Fall/winter 2010 marks the third season for the company that operates from three corners of the world: Vancouver, Los Angeles and Ghana. But they nevertheless manage to create a striking, worldly collection with correspondence by e-mail and frequent visits to Ghana. Keogh travels there from L.A. for two to three months at a time, while Mathias plans to move there permanently upon graduating this winter.

“Molly’s pieces are more conceptual and are great for editorial,” Mathias says. “Mine are maybe more trendy.” But the biggest challenge for the two, Mathias admits, is that “we have to design things that [the women] are capable of sewing.” For instance, the sewing machines used by the co-op can only execute a single-needle straight stitch.

Currently, each co-op member is paid per completed item, so that each seamstress knows how to construct every garment from start to finish, and can therefore produce at her own pace. However, the past three seasons have shown that giving people specific tasks raises the co-op’s overall productivity, earning them more money as a whole. This is partly what has prompted Mathias’s decision to move to Ghana—to help expand the women’s sewing skills by implementing education programs. “We know what they can do now,” she explains, “but I really think that some more proper training will help.”

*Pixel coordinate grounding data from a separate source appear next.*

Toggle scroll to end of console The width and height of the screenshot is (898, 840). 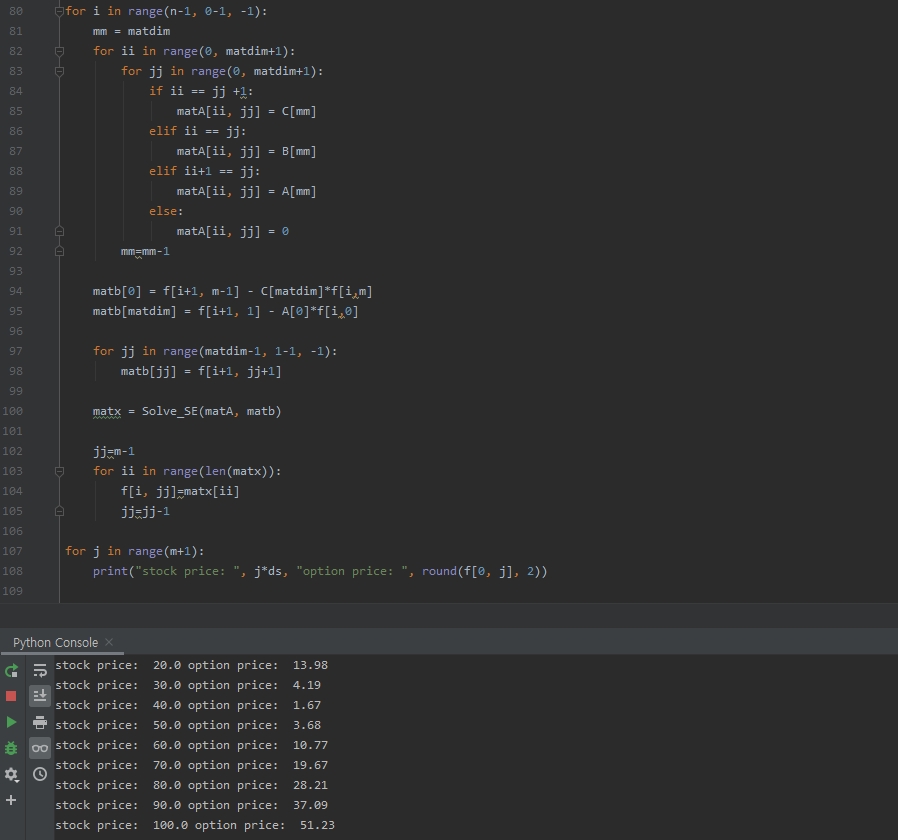(40, 696)
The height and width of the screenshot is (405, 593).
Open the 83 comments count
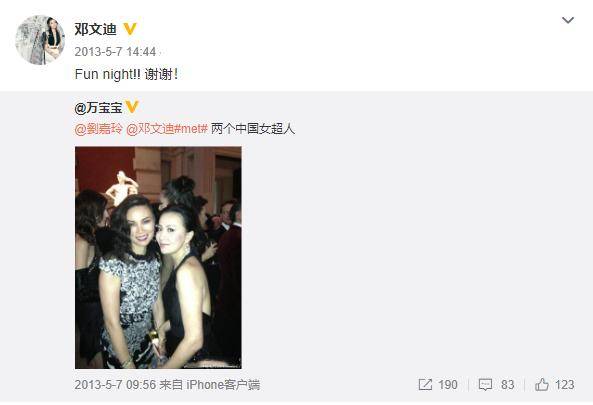coord(508,385)
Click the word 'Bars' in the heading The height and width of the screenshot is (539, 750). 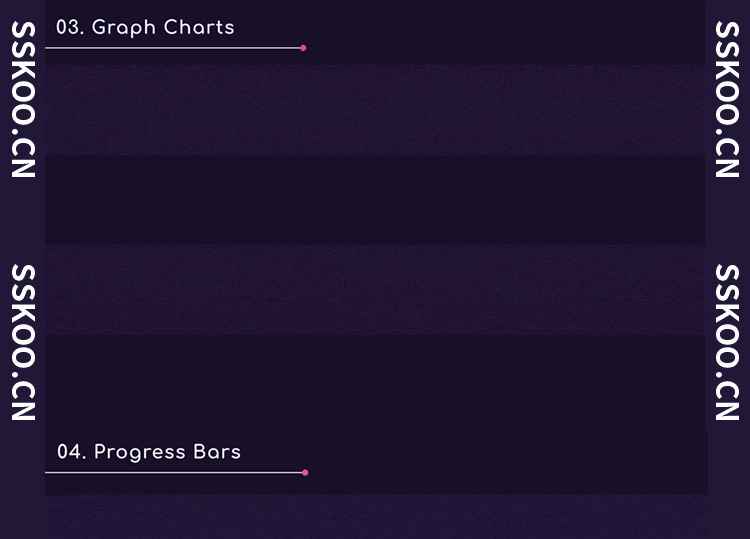pos(216,452)
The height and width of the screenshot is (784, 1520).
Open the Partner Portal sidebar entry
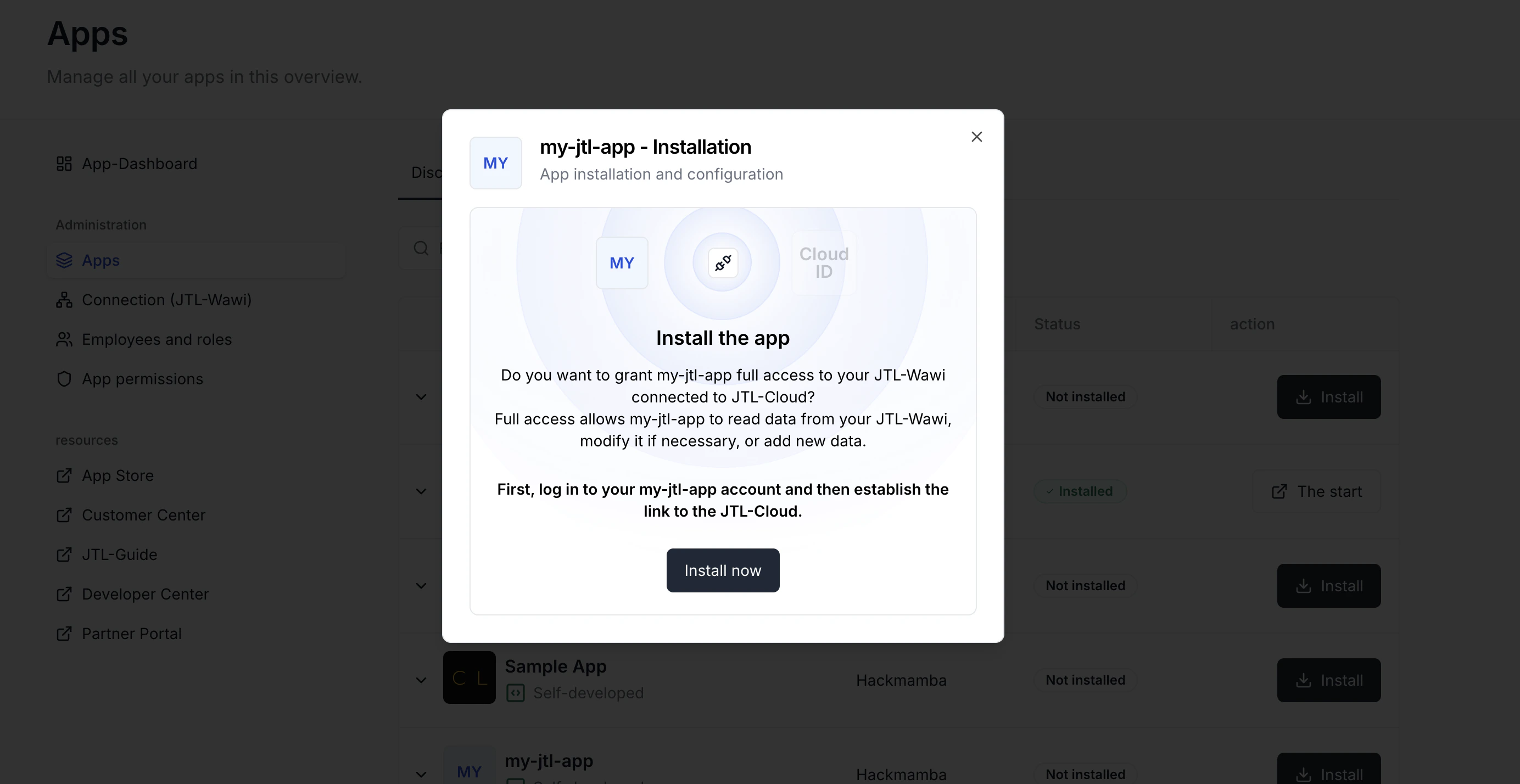pyautogui.click(x=131, y=634)
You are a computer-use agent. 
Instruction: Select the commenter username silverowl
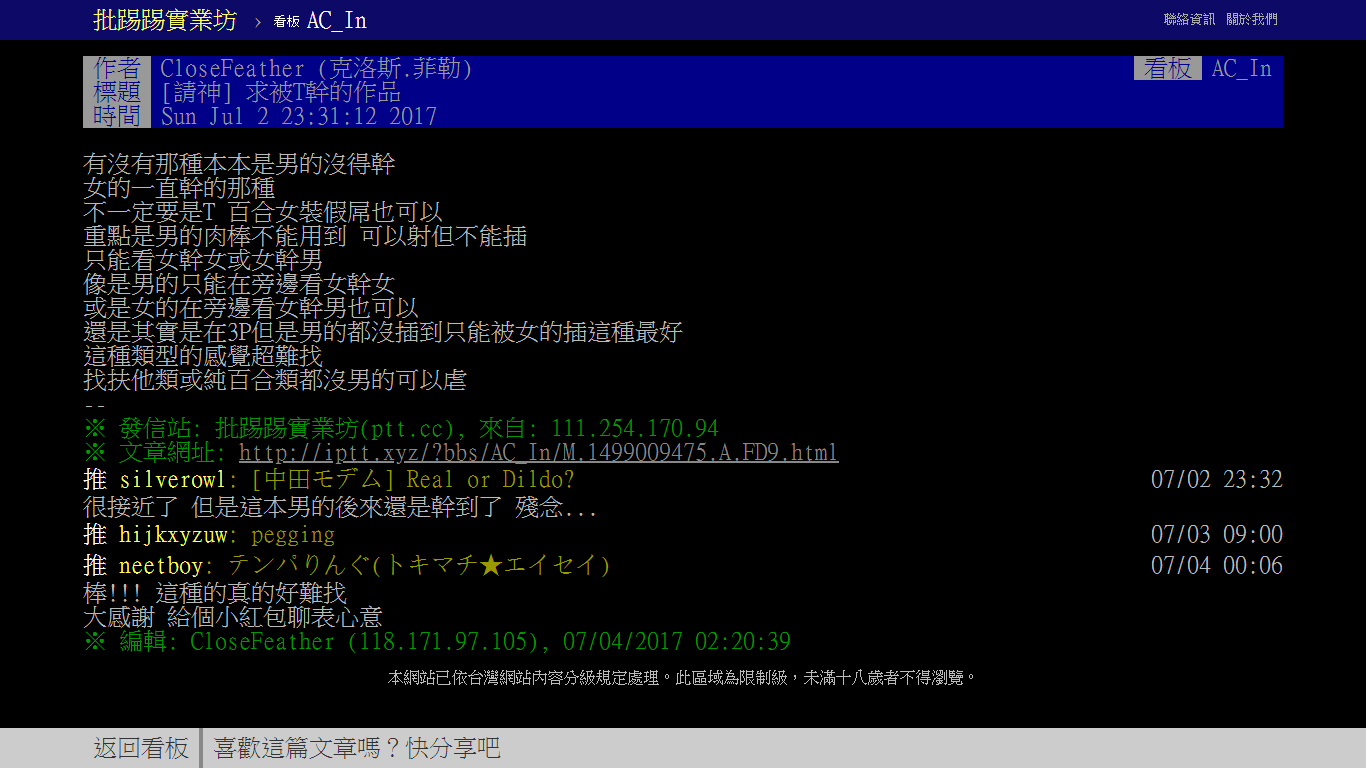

Once Mathias and Keogh have confirmed with the co-op that everything designed can indeed be executed, they decide on their fabrics, which they also customize themselves. Having known each other for 10 years is clearly an asset in this task. “We know what the other person likes in terms of colours and prints,” Mathias explains. “Molly knows I do not like batik [a particular dyeing technique], and I know she usually likes earthy tones. We also use fabrics that I already know the ‘hand’ of,” meaning how it weighs and feels. Currently, Osei-Duro uses mostly hand-spun cotton grown in West Africa, and works with print houses and artisan dyers in Accra to produce entirely local materials made in West African tradition.

Mathias and Keogh are effectively giving work to those who need it—which, naturally, happens to be their mandate. So even though Ghana didn’t take the World Cup, Osei-Duro’s social conscience, fashionable designs and sustainable business structure are a winning combination.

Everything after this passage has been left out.